August 23, 2004

Verses Quoting Sucks!

Well it's the political season. So what? I ran across this link on another blog and read the article/petition "God is Not a Republican. Or a Democrat." Well shucks, that's gonna freak some folks out! What's going on when one has to state the obvious? This call to sign a petition, which I am not suggesting by pointing it out that one should sign, is from Sojourners, a Christian ministry whose mission is to proclaim and practice the biblical call to integrate spiritual renewal and social justice.

My problem with the petition lies in another realm. The persistent misuse of little bits of Scripture to argue a point or state a position as if that validates the point or position. Verse quoting sucks! I think it may even turn God’s stomach. Verse quoting suggests that we can do a better job of putting Scripture together than God did. I often wonder aloud how the church made it through some 1500 years with out a versified Bible. Sometimes I think that we ought to have a book burning party ala Acts (Ooops that may be over the top, well, maybe not).

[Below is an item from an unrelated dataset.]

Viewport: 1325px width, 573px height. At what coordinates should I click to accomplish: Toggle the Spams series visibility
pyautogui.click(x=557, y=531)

The Bible is God’s story. It is not God’s promise box full of little nuggets to rip out of context and quote at will. Fragmented memorization and quoting of verses produces fragmented followers of Jesus. The many and varied Bible programs both online and desktop only exacerbate the problem by the endless algorithms for searching and then presenting one with verses as a result (of course they can do more than that in most programs). You would have thought that God would have been smart enough to have written us a versified Bible or maybe even a topical Bible which is the child of versification, maybe God should have just skipped all the authors of the Old and New Testament, those poor shmucks who didn’t know anything about the joy of fragments, and had Nave born centuries earlier and had him produce his topical Bible. Wonder why God didn’t just give us a group of propositions like 7,777 of them so we could just mark off the ones we have “applied” to our lives. Yep, that would have done the job.

Hooray for Eugene Peterson, may his move to have Bibles without verses conquer the publishers of the world.

BTW: if you choose to read the article/petition and see the quotes by the infamous duo of Falwell and Robertson, note that for the most part the writers have produced another form of versification, i.e., leaving out something form the whole story. The use of the ellipsis (…), one in the Falwell quote and two in the Robertson quote points again to using fragments to prove a point. I wonder what was left out. Verses suck, whether fragments of Scripture that do not share the whole sense of the story they appear in or fragments in quotes that do the same! BTW: This is not a vote for what Falwell and Roberson are quoted as saying, it is a vote against not quoting all of what they were saying.

Is there an antidote available? Yes, it’s story. I wonder what it would be like if we began to memorize stories from the Bible and told them as answers to questions?

Okay I feel a little better, with the optimum word “little.”